I've imported metadata from audio files and written same to a SQLite table.  A number of columns have entries like this "text1\\text2\\text3" where the \\ serves as a delimiter, meaning that the column actually contains multiple distinct entries and should ideally be split into a separate table ... which is what I'm planning to do.

I'm using Python to load the column into a Pandas DataFrame, following which I'm converting all records into a Python list which is then split into individual entries, de-duped and written to a new list, which forms the basis of the separate table.

In doing this I've encountered a number of items in the list that split over two lines.  This led me down the path of running update queries to remove any occurrences of CR and LF in the column in question:

update alib set artist = [REPLACE](artist, char(10), '') WHERE artist != [REPLACE](artist, char(10), '');

and

update alib set artist = [REPLACE](artist, char(13), '') WHERE artist != [REPLACE](artist, char(13), '');

Whilst this reduced the number of occurrences of items in the list that split over two lines, some still remain and I've no idea where to go from here.

Are there any other characters I should be testing for?

(2) By anonymous on 2020-07-24 09:59:15 in reply to 1 [link] [source]

Have you tried examining the raw data (before you start any of your processing) of the affected rows to see what characters they contain? Use the SQLite shell to find out what the stored data is for those rows, so you can be sure if the problem is in the data itself or the way you're processing it.

(3) By Simon Slavin (slavin) on 2020-07-24 12:11:41 in reply to 1 [source]

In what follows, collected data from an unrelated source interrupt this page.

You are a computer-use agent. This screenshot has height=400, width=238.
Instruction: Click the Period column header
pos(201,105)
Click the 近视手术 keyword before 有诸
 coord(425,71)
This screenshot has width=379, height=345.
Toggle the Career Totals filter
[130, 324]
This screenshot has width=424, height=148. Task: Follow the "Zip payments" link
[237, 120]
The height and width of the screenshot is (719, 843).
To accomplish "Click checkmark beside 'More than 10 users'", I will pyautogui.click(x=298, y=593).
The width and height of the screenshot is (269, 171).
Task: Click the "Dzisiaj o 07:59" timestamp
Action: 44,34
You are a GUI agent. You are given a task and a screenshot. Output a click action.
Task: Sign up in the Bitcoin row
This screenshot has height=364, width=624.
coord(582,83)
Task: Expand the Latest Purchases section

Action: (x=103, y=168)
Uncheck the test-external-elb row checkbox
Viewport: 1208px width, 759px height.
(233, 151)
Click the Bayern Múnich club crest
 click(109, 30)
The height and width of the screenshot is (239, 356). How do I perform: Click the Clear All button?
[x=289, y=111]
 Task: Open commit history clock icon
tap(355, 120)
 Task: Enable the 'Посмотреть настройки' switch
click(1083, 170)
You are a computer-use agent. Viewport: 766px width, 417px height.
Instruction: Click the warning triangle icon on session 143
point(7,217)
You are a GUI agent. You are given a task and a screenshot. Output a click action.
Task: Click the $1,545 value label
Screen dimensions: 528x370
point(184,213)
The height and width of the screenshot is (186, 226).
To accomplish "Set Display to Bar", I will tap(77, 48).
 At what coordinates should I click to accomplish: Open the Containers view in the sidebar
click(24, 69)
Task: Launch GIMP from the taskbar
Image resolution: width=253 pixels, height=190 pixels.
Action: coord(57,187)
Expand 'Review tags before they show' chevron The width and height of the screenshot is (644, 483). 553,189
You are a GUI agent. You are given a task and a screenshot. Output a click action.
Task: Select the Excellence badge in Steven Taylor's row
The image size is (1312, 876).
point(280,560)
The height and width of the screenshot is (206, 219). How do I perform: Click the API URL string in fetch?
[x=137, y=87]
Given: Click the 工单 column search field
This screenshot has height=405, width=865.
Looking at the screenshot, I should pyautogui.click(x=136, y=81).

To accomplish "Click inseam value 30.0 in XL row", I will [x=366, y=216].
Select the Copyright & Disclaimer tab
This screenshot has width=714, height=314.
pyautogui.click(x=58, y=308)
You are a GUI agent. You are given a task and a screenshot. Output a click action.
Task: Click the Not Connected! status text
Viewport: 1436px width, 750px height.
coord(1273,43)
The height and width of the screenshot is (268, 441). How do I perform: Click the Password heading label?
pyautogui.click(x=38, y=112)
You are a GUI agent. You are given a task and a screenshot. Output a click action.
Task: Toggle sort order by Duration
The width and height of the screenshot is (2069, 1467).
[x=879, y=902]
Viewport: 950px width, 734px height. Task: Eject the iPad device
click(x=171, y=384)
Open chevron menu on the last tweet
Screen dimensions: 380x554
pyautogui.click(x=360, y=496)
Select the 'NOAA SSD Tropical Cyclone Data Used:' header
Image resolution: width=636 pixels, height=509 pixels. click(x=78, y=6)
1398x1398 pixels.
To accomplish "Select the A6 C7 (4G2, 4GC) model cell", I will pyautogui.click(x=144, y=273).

Many database engines, including SQLite, allow returns as part of text strings. This isn't weird, or even unusual. It happens all the time.

If you are converting the data into a one-row-per-record format then you will have to detect this and deal with it according to however your format copes with expressing returns.

(4) By Keith Medcalf (kmedcalf) on 2020-07-24 19:01:00 in reply to 1 [link] [source]

How about finding one of the "fields" which has the behaviour you are complaining about and take a look at what it contains.

Do you not think that might be more fruitful than asking such foolish questions?